Mercadão de emendas abre novos negócios para políticos sem
mandato
STF vê 'privatização do orçamento' em repasses operados
por Cunha e Valdemar
Eduardo Cunha foi cassado e preso, mas não largou o osso.
Sem mandato desde 2016, o ex-deputado encontrou uma nova forma de roer o
orçamento. Abocanhou emendas reservadas para parlamentares em exercício.
O contrabando foi descoberto pela Polícia Federal. Em ofício
ao Supremo, os investigadores descreveram Cunha como “beneficiário direto de
malfeitos”. O ministro Flávio Dino mandou bloquear R$ 6 milhões em bens do
ex-deputado, que nega irregularidades.
A PF cruzou dados e identificou 21 emendas
terceirizadas para Cunha. Ele destinou o dinheiro a pequenas cidades no
interior de Minas Gerais, sua nova base eleitoral. Em diálogo com uma operadora
do esquema, o fundador da Jesus.com se mostrou impaciente com prefeitos
recrutados para a barganha. “Não aguento mais esses mineiros enrolados”,
queixou-se.
O pai de Dani Cunha não está sozinho. O chefão do PL,
Valdemar Costa Neto, também se assenhorou de emendas alheias. Sem mandato desde
2013, ele destinou ao menos R$ 119 milhões a aliados.
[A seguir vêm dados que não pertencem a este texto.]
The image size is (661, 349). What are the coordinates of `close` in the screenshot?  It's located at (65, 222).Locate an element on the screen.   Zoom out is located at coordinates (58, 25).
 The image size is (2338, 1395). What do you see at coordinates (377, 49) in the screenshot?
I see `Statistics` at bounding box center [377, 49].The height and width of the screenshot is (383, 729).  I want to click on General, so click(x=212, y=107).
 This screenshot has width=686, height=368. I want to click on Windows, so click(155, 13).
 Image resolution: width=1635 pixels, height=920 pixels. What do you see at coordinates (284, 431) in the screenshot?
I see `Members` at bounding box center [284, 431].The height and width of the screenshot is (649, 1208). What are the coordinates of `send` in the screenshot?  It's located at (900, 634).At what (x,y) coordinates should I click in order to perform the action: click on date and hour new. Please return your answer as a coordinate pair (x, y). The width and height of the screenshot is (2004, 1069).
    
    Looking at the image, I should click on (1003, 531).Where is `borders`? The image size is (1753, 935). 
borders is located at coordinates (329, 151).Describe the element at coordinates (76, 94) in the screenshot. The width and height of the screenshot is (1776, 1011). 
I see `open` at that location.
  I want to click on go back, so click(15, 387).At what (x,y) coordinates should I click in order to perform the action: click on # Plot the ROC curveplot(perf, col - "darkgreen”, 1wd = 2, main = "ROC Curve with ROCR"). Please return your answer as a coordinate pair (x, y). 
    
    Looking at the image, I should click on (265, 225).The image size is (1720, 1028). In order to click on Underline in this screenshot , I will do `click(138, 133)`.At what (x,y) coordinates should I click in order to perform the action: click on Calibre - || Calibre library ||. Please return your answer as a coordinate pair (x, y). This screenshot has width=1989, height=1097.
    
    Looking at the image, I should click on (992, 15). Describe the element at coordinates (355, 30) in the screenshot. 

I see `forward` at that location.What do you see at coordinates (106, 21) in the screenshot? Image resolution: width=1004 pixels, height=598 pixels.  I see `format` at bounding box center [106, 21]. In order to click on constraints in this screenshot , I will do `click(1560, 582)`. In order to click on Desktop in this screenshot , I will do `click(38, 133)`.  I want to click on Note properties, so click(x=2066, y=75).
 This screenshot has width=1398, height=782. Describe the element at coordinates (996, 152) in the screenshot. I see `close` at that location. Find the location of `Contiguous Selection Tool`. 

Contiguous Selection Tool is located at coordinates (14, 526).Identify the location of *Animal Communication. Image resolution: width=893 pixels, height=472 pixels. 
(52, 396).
Ontem o ex-deputado
definiu a prática como a “coisa mais natural do mundo”. “Eu faço sugestão, o
líder assina se quiser”, disse à GloboNews.
Num dos casos rastreados pela PF, uma emenda de um deputado
do Rio de Janeiro pagou o cachê de uma dupla sertaneja no interior de São
Paulo. O show de Thaeme & Thiago custou R$ 280 mil. A grana foi torrada em
Guaimbê, município de 5,5 mil habitantes cuja prefeita é ligada a Valdemar.
Na última década, o Congresso avançou com fúria sobre os
cofres federais. Os parlamentares criaram regras para morder fatias cada vez
maiores do dinheiro dos impostos. A novidade é a usurpação de emendas por
políticos sem mandato.
O ministro Dino define a prática como “privatização do
orçamento público”. O Congresso criou um mercadão de emendas, em que
parlamentares passaram a se sentir livres para negociar suas cotas no varejo.
No domingo, o deputado Hugo Motta reclamou dos bloqueios e acusou o Supremo
de “tentar criminalizar a atividade política”. Pupilo de Cunha, o presidente da
Câmara conhece bem o que defende.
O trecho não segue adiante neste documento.